- **Try it**
Among the entries below, one line contains "Cookie Banner (1000, 2194)" and another contains "info@cortecvci.com.mx (129, 1912)". Transcribe those two lines and every line between them, exactly.
Available data Block Start
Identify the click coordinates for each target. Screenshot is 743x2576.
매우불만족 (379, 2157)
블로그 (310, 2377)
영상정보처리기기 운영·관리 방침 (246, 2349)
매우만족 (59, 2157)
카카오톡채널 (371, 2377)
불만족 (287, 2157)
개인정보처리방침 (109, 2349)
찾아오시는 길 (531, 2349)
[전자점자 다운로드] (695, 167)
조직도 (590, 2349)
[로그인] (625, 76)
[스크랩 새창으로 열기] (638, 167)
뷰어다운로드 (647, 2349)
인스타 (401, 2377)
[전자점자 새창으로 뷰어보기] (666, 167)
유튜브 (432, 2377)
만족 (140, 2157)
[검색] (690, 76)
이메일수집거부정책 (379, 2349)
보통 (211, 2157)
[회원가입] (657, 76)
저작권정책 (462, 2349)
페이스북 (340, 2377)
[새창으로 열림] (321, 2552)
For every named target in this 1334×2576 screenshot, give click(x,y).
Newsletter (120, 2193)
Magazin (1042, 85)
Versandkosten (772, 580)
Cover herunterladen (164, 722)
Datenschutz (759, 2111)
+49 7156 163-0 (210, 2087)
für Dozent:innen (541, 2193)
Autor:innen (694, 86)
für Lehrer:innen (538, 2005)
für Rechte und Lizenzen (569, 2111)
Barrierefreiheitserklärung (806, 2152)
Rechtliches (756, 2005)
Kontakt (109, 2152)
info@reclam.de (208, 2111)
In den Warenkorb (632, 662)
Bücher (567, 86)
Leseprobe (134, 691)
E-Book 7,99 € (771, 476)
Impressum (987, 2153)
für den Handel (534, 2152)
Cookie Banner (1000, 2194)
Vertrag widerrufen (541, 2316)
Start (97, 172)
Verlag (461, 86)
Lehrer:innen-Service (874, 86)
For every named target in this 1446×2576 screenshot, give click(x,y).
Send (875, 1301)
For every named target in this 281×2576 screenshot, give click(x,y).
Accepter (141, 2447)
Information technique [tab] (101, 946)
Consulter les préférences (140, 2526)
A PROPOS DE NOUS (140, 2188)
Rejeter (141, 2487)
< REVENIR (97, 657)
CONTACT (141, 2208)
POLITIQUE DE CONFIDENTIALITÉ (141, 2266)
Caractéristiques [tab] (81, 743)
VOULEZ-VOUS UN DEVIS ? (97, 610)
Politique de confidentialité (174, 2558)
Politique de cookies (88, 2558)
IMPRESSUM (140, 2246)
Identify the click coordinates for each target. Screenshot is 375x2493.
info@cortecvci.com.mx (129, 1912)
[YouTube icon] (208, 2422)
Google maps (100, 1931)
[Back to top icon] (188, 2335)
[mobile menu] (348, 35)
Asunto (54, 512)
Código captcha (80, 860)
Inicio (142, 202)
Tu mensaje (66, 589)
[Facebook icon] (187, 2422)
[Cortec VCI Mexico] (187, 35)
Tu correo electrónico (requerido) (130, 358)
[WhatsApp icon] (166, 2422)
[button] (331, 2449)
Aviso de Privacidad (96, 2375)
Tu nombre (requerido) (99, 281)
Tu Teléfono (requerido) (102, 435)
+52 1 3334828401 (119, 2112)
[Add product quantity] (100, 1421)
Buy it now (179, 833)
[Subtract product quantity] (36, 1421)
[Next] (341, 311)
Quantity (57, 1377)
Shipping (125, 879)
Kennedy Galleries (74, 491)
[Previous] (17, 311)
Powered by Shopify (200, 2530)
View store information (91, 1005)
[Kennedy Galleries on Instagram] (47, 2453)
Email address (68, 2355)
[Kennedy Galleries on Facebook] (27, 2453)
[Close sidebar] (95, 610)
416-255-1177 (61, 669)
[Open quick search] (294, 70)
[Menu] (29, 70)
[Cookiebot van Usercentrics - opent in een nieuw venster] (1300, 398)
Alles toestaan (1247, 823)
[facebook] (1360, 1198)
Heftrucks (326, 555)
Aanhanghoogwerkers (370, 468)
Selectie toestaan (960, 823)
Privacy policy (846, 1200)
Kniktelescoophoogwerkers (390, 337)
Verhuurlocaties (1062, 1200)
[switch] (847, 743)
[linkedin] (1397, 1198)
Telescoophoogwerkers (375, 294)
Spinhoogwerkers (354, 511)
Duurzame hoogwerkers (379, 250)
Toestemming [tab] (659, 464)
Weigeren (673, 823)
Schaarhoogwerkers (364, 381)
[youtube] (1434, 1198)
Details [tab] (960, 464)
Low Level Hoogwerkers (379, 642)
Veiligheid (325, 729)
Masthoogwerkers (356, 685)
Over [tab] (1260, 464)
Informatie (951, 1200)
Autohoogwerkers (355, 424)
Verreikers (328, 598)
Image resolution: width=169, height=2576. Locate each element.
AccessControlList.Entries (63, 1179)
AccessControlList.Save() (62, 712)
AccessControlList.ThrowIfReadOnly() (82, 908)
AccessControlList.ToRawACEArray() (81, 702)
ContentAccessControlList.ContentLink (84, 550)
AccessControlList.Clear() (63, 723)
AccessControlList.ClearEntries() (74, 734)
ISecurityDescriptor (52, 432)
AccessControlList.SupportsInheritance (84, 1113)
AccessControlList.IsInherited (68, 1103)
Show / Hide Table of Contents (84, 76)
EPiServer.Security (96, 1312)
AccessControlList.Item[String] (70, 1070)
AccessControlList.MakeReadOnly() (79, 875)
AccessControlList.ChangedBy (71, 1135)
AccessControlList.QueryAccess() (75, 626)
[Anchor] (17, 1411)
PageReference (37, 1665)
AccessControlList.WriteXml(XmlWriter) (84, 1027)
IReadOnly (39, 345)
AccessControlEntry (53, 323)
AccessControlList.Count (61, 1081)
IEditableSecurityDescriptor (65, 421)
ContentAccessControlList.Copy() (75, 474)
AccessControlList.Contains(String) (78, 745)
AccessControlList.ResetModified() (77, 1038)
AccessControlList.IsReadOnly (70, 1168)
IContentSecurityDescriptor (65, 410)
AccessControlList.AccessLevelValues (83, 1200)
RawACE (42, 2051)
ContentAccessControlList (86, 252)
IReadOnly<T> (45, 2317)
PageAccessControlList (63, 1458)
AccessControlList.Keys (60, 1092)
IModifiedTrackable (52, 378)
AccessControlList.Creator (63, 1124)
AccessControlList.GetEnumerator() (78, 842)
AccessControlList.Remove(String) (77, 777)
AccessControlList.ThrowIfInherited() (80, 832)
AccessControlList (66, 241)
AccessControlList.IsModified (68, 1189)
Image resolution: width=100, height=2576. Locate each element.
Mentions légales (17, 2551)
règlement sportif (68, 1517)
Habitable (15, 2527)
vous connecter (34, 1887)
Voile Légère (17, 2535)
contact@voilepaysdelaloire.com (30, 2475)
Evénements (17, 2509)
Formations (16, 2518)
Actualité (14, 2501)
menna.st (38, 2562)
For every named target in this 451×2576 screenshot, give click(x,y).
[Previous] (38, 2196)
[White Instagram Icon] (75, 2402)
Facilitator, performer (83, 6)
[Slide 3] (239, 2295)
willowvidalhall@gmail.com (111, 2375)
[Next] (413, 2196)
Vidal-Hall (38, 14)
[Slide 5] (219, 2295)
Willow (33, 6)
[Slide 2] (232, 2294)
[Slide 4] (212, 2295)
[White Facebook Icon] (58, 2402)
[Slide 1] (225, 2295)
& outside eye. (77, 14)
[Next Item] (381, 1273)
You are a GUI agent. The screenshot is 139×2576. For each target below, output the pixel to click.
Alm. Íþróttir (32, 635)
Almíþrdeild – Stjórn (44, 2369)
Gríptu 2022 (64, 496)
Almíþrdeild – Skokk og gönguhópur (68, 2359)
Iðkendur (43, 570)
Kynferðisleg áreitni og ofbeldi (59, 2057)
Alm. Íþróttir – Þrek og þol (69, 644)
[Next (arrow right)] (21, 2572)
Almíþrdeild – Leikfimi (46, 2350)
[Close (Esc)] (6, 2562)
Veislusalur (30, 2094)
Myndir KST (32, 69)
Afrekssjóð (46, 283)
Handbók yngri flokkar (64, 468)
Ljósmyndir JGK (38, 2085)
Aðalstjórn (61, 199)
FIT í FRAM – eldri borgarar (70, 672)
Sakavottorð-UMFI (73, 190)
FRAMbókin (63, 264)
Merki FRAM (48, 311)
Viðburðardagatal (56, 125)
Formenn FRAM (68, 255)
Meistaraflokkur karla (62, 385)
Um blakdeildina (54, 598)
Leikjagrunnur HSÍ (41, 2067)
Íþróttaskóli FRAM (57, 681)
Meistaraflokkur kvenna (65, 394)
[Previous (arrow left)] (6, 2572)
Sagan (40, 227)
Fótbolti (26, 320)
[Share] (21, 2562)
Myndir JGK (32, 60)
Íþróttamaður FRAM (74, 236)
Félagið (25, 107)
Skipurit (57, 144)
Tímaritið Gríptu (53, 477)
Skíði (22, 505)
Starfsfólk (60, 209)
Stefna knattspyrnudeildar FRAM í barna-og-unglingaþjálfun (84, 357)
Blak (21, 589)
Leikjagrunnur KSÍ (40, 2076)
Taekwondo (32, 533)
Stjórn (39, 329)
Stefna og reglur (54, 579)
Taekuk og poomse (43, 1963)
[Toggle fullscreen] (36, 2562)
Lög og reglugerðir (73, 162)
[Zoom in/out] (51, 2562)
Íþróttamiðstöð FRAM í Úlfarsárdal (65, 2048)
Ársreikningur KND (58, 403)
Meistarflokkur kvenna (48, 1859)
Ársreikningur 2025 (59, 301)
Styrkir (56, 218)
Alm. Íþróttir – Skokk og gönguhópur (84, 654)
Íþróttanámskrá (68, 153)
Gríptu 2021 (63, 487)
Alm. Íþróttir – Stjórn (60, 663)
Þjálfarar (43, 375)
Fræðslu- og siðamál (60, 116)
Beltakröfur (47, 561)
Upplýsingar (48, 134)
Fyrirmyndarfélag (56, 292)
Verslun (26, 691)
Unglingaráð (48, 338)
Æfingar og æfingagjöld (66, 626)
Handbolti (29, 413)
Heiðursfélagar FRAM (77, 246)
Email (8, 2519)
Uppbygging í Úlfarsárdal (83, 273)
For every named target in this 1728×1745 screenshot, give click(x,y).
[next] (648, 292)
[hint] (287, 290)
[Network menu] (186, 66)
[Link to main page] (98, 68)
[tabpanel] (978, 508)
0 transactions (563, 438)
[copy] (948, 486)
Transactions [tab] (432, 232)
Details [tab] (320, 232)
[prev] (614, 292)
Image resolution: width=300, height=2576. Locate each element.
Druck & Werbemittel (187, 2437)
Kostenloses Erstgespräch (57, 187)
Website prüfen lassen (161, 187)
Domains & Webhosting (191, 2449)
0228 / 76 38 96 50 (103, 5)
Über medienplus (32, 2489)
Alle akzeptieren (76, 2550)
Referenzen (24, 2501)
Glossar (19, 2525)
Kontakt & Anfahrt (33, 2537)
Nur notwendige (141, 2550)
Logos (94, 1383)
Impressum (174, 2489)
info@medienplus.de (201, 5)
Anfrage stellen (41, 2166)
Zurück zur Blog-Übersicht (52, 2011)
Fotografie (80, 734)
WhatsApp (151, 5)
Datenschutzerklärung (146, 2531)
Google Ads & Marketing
Available data Block End
- **Task result**
Cookie Banner (1000, 2194)
Vertrag widerrufen (541, 2316)
Start (97, 172)
Verlag (461, 86)
Lehrer:innen-Service (874, 86)
For every named target in this 1446×2576 screenshot, give click(x,y).
Send (875, 1301)
For every named target in this 281×2576 screenshot, give click(x,y).
Accepter (141, 2447)
Information technique [tab] (101, 946)
Consulter les préférences (140, 2526)
A PROPOS DE NOUS (140, 2188)
Rejeter (141, 2487)
< REVENIR (97, 657)
CONTACT (141, 2208)
POLITIQUE DE CONFIDENTIALITÉ (141, 2266)
Caractéristiques [tab] (81, 743)
VOULEZ-VOUS UN DEVIS ? (97, 610)
Politique de confidentialité (174, 2558)
Politique de cookies (88, 2558)
IMPRESSUM (140, 2246)
Identify the click coordinates for each target. Screenshot is 375x2493.
info@cortecvci.com.mx (129, 1912)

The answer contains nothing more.